Personal information
- Born: Dragoljub Miladin Čirić 12 November 1935 Novi Sad, Yugoslavia (now Serbia)
- Died: 17 August 2014 (aged 78)

Chess career
- Country: Yugoslavia
- Title: Grandmaster (1965)
- Peak rating: 2490 (July 1971)
- Peak ranking: No. 83 (July 1971)

= Dragoljub Čirić =

Serbian-Yugoslavian chess grandmaster (1935–2014)

Dragoljub Miladin Čirić (12 November 1935 – 17 August 2014) was a Serbian-Yugoslavian chess grandmaster.

== Background ==
Čirić was born in Novi Sad in 1935. He gained the International Master title in 1961 and became a Grandmaster in 1965.

==Notable team results==
Čirić played for Yugoslavia in the Olympiads of 1966 and 1968. His results were:

- 17th Chess Olympiad 1966 Havana – Čirić scored a perfect 8/8 playing as second reserve, and Yugoslavia finished 4th.
- 18th Chess Olympiad 1968 Lugano – Čirić scored 5/7 and Yugoslavia finished 2nd, receiving silver medals.

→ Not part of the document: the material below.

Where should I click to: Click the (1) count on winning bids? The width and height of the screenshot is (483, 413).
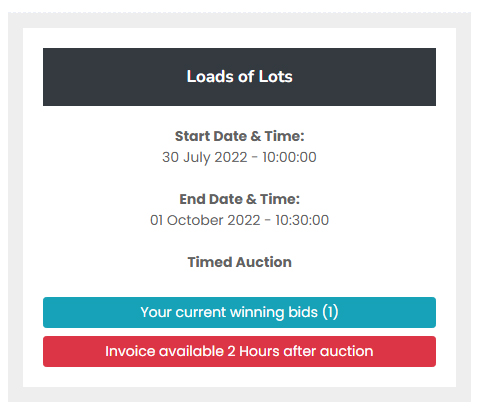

Čirić also played in the European Team Chess Championship twice, in 1961 and 1965. His results were as follows:

- 2nd European Team Championship 1961 Oberhausen – Čirić scored 6½/9 on board 7, receiving an individual gold medal. Yugoslavia finished 2nd (behind USSR) receiving silver medals.
- 3rd European Team Championship 1965 Hamburg – Čirić scored 4/8 on board 9, receiving an individual silver medal. Yugoslavia again finished 2nd behind USSR for team silver.

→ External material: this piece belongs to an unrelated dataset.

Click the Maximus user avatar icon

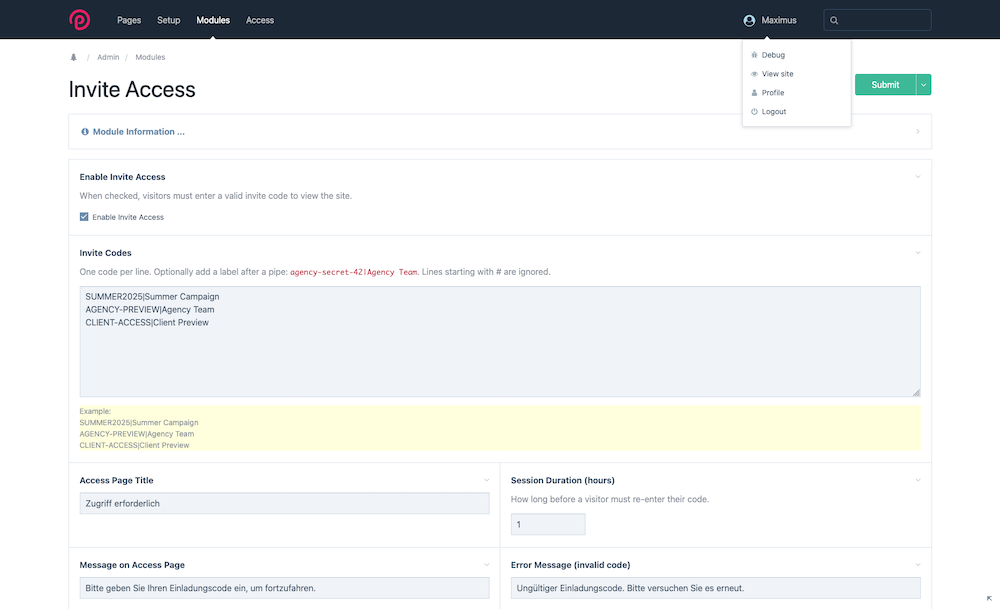click(749, 20)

== Notable individual results ==

- Chigorin Memorial 1965: 3rd (the winners were Wolfgang Unzicker and Boris Spassky)
- Sarajevo 1966: 1st= 11/15 (with Mikhail Tal)
- Hoogovens Beverwijk 1967: 3rd (the winner was Spassky)
- Sarajevo 1968: 1st= 10/15 (with Anatoly Lein)

== Death ==
His death at the age of 78 was announced by the Belgrade Chess Federation on 17 August 2014.